Did they respect him out there?

“Surfing is a sport where age makes no difference,” he said. “You’ll get 14-year-olds yelling: ‘Get off my wave, you old bastard.’ Around here, kids grow up quickly, because they hang out with adults so much.”

We visited Steve in his tiny bedsit to see the DVD
Teahupoo – The Two Days That Blow Minds
. There was a bed for himself, one for his dog Duke, a desk and a new Apple Mac he was slowly coming to terms with. Steve’s life was completely pared down. His current reading material was a book on Japanese cooking and a surfing magazine. Girls, Steve, what about the girls?

“There’s someone in Cape Town. I see her four times a year,” he said, and left it at that.

Back in our room, I paged through a copy of
Zig Zag,
the local surfing magazine everyone read in Jeffreys Bay. There was the thing on the Aussie mice I’d heard about. A guy called Shane Willmott was training three mice called Harry, Chopsticks and Bunsen to surf “small waves on tiny mouse-size surfboards”.

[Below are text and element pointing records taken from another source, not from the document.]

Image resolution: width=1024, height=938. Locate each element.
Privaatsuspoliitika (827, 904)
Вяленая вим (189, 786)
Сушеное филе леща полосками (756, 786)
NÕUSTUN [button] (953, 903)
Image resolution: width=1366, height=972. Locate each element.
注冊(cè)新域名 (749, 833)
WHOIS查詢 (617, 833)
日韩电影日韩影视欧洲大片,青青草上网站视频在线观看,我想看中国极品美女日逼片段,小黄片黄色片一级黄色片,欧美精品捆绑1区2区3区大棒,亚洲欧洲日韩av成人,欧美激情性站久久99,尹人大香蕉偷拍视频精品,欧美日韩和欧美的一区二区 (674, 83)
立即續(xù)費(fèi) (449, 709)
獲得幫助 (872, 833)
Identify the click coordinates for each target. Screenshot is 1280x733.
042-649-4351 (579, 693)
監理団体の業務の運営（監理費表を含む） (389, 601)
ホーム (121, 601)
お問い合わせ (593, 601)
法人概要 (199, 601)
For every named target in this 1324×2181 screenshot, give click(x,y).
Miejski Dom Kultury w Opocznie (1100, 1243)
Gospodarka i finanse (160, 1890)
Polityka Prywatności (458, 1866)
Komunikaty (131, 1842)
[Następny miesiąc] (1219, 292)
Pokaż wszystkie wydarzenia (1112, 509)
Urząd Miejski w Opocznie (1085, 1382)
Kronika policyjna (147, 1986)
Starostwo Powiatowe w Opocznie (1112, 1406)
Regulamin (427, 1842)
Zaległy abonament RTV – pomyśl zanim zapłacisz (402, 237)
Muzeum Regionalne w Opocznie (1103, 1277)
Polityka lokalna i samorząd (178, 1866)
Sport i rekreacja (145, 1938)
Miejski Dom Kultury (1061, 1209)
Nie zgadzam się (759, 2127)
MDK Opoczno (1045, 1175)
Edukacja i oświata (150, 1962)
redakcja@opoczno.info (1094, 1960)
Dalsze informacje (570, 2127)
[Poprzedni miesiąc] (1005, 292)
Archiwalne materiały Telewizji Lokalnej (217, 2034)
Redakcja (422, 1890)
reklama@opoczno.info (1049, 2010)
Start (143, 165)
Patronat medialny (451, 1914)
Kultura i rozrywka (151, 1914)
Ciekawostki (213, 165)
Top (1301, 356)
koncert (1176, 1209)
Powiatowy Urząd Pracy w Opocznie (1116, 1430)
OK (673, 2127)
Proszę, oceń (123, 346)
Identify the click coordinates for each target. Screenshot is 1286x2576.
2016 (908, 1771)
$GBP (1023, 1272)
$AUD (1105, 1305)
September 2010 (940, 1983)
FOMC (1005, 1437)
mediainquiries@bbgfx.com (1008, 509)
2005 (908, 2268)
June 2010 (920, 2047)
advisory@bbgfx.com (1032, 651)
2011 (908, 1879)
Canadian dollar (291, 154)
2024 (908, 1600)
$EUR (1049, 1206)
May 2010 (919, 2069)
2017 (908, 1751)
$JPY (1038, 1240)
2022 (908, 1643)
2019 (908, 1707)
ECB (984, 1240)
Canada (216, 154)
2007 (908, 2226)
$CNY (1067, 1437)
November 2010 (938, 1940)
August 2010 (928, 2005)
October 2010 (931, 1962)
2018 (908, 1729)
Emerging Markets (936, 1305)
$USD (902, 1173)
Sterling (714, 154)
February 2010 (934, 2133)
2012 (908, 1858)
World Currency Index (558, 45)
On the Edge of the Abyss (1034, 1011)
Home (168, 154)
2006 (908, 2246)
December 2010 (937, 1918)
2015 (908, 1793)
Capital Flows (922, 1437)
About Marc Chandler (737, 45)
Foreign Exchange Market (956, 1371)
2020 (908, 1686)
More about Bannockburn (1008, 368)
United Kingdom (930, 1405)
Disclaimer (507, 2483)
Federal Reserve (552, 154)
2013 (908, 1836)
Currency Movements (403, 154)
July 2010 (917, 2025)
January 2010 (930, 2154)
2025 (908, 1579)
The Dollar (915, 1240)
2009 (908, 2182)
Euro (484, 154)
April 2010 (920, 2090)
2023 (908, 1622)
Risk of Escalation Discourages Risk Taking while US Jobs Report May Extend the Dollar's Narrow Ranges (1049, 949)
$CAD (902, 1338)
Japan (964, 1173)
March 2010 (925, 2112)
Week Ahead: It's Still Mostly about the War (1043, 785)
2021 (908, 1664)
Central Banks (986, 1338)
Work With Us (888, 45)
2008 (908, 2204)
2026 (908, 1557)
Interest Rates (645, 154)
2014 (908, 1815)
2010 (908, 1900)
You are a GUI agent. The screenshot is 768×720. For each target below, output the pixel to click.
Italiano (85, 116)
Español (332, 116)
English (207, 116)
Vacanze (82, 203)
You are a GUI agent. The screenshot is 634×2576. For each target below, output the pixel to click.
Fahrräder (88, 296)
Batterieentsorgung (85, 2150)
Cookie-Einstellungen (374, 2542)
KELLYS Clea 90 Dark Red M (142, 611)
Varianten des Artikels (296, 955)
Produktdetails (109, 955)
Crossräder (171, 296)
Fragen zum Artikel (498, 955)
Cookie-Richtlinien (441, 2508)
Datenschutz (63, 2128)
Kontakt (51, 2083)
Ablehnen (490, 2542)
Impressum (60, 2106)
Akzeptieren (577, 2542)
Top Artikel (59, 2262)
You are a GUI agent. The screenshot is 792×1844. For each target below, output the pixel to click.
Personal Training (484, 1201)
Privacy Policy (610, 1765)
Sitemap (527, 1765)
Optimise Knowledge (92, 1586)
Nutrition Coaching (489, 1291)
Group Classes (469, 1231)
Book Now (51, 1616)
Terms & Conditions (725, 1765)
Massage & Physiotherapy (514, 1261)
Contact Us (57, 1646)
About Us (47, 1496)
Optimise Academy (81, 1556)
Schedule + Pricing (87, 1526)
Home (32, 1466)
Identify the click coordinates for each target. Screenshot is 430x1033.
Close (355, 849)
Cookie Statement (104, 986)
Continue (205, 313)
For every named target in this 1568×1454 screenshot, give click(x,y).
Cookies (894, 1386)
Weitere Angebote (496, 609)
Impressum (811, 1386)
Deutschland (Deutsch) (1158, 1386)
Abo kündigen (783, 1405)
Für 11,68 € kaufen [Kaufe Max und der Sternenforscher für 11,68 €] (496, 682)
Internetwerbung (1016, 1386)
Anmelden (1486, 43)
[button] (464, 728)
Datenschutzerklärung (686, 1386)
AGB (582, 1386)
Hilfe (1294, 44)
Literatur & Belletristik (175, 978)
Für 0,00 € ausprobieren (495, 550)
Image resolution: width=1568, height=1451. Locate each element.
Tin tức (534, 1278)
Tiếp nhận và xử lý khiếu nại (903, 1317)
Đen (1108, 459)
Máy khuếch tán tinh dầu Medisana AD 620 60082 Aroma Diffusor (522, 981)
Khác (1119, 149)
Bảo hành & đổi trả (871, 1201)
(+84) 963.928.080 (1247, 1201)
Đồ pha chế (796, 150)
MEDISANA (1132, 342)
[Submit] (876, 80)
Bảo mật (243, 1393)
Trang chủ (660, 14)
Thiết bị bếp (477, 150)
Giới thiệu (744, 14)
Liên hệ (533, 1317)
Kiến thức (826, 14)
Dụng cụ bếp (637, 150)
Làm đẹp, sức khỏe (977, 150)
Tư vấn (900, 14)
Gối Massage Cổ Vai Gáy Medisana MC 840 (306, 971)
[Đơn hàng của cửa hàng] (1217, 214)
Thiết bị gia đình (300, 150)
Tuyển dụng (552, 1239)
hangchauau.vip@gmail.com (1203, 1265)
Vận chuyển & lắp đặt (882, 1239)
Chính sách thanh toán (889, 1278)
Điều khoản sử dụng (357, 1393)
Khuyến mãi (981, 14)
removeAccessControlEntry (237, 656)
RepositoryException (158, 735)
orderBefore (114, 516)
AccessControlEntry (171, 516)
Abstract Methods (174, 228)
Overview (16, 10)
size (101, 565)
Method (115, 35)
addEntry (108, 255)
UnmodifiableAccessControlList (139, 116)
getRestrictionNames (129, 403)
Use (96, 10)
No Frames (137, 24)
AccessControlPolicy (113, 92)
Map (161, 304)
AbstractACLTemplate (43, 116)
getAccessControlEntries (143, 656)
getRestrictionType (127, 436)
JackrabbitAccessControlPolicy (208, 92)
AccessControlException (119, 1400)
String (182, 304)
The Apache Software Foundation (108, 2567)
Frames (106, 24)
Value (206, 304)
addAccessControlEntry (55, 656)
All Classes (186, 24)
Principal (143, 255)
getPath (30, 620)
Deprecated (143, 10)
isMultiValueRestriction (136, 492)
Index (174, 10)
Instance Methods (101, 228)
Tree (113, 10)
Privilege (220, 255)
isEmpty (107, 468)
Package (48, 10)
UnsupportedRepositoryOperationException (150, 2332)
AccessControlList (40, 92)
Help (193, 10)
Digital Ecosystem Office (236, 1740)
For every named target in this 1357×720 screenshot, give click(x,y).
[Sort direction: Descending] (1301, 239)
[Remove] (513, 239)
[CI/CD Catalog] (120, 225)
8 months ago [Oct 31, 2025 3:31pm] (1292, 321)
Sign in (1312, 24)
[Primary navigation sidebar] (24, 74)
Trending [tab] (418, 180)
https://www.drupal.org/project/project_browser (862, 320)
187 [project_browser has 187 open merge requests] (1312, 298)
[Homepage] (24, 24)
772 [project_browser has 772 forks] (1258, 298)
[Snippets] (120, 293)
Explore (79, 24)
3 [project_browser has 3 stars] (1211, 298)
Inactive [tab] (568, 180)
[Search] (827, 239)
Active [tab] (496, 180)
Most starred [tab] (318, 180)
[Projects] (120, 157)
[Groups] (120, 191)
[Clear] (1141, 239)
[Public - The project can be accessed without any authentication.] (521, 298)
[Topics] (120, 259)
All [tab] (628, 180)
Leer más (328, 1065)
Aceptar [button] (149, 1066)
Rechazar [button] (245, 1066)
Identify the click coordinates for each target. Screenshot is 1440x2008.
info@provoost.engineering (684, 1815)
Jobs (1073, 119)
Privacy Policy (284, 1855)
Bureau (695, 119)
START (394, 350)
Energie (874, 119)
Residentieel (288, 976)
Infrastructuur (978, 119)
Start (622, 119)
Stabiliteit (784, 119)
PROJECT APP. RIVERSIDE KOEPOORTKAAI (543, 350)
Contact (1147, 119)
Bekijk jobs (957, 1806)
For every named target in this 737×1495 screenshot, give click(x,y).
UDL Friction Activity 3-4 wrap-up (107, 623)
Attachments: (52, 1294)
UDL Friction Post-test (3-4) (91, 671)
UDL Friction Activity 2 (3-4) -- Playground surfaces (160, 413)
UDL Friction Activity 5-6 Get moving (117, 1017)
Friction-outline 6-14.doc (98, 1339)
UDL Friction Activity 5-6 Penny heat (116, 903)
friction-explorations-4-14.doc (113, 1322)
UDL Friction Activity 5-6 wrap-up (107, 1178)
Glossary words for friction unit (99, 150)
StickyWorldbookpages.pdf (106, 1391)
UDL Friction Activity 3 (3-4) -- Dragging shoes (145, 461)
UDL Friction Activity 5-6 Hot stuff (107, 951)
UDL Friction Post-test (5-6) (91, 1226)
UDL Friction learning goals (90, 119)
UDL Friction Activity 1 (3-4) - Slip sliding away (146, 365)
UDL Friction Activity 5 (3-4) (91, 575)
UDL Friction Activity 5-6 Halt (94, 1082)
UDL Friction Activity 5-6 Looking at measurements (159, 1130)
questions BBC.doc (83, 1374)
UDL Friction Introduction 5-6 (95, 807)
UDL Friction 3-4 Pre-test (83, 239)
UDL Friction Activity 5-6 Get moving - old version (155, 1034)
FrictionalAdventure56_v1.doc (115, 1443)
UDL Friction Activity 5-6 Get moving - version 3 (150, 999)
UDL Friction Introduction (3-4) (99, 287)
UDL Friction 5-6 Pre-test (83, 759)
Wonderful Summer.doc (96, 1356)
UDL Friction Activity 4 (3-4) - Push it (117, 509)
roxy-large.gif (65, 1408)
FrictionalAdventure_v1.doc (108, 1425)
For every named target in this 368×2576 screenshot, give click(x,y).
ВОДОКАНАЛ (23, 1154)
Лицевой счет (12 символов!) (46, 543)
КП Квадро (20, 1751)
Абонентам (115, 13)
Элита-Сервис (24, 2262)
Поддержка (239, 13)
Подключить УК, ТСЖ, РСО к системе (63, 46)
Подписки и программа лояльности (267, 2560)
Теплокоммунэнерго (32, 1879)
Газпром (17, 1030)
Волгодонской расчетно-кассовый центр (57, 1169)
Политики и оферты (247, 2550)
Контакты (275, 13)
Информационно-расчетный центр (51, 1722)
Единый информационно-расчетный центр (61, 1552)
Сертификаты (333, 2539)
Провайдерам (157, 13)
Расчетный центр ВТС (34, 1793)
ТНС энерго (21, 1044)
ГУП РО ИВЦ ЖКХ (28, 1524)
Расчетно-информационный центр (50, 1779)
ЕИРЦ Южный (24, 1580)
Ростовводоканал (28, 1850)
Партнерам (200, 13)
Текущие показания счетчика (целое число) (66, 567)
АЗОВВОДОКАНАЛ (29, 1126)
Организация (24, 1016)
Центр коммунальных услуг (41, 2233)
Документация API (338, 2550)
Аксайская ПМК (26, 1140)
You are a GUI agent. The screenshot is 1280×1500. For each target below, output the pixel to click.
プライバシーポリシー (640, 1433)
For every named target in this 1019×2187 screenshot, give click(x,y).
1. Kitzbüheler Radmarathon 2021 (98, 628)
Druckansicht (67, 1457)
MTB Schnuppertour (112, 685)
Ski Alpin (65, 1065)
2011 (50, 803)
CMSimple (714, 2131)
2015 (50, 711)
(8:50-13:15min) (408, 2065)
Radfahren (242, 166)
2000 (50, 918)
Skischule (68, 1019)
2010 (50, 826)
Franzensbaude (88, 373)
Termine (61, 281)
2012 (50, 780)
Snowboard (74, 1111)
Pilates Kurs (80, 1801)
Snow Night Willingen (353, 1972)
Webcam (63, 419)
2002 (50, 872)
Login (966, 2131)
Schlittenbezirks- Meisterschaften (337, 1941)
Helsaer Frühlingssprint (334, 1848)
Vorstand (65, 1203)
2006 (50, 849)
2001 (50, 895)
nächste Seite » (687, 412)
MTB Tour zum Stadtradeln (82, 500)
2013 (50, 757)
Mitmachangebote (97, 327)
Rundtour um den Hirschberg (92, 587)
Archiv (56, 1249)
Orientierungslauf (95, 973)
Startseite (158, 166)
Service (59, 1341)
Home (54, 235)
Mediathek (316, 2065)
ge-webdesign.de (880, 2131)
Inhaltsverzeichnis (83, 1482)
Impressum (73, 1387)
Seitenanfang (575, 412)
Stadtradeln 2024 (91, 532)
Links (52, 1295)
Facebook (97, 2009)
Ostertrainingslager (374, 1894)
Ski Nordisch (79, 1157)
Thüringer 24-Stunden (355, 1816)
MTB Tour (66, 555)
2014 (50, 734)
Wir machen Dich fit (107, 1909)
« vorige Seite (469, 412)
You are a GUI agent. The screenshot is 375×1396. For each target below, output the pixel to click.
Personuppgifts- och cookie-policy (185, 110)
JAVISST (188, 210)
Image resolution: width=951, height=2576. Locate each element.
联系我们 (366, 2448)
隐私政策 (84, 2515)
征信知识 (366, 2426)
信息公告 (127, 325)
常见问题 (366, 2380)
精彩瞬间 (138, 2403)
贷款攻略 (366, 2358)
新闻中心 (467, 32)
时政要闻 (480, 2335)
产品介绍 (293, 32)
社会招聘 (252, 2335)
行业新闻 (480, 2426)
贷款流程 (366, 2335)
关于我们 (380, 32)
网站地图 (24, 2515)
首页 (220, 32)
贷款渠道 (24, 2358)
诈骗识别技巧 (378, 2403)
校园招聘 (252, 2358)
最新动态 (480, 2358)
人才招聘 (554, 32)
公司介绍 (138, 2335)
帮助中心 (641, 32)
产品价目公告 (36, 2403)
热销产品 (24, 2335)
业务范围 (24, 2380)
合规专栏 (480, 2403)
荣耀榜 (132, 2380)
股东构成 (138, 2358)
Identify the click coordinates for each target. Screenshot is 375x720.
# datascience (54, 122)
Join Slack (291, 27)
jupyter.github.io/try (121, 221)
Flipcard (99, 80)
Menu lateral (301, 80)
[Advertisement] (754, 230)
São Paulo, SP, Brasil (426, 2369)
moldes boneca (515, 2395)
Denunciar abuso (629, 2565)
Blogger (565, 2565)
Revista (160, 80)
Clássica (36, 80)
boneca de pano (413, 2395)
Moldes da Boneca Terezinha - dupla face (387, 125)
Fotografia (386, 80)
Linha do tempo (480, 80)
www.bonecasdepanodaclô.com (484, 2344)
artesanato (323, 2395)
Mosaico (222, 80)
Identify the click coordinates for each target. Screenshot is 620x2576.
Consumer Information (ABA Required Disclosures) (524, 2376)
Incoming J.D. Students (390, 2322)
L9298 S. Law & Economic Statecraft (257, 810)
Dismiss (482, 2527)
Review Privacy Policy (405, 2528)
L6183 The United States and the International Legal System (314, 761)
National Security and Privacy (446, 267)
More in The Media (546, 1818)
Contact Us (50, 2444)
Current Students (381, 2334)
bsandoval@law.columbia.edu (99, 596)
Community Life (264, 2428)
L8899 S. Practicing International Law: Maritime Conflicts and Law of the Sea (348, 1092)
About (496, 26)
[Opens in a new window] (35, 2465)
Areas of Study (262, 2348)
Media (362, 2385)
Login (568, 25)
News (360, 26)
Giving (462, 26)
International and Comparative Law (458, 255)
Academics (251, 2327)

Willmott dyed his surfing mice different colours so they would “stand out in the white wash” of the waves.

I liked this story, but at breakfast down in 20 Pepper Street the next morning, I
really
liked the music of Jack Johnson, the Hawaiian surfer-singer whose sound was playing almost all the time in Steve’s place. When we checked the
www.jackjohnsonmusic.com
website later, the musician was quoted as saying:

“Future projects? I wanna collaborate with the waves for the next couple of years. I want to take a little break and surf a lot.” But not before playing a concert at the Waikiki Shell in Honolulu with my personal hero, Willie Nelson, in April 2006.

We had an appointment with our landlady, Cheron Kraak, who owned and ran the South African Billabong franchise and a company called Country Feeling. En route to her offices we drove through Jeffreys, which had to rate as one of the ugliest architectural collections along the SA coastline. Charm-free face brick was everywhere. ‘Low maintenance’ in full supply. One of the property ads at a supermarket read:

“Lock-up-and-go units, compromising [sic] two beds, one bath, open-plan kitchen area, parking baby [sic], walk to beach, limited sea view.” Not today, thanks.

We mentioned this to Cheron Kraak in her office. She pulled a face and agreed:

“Ugliness devalues everything.”

Cheron remembered this place when it was still a piece of hippie heaven on earth.

“I came here in the 1970s and fell in love with the surfing. I ran away from the whole tennis club thing in Jo’burg. An Aussie girl showed me how to make reversible hand-embroidered bikinis and board shorts. I started this business with one portable sewing machine.”

Cheron transformed a matchbox-sized garage into Jeffreys Bay’s first surf shop. She’d found a niche.

“I’d let the surfers choose the material and the buttons, and I’d cut the shorts out on the lounge table, sew madly and deliver them myself,” she said. “I even offered a repair service when they got torn.” And then the
Weekend Post
told her story in January 1981 below the catchy headline:

“She sews sea shorts on the seashore.”

Life was only partly idyllic in the beginning. Jeffreys Bay had been a tiny fishing village, a beloved holiday-fishing spot for the local farmers, who didn’t immediately take to the surf crews.

“We were not accepted,” Cheron said. “You’d see curtains twitch as we walked past. Only a few people would let us stay in their outside rooms or sell us food. So we bought our own property.”

Cheron’s surf shop grew throughout the 1980s.

“A lot of locals still thought it was a front for something illegal,” she said. “But it was just the fear of the unknown. They were scared of change.”

Cheron Kraak now ran an operation that employed more than 200 people and brought an international surfing event to Jeffreys Bay in winter each year: the Billabong World Championship Pro Tour.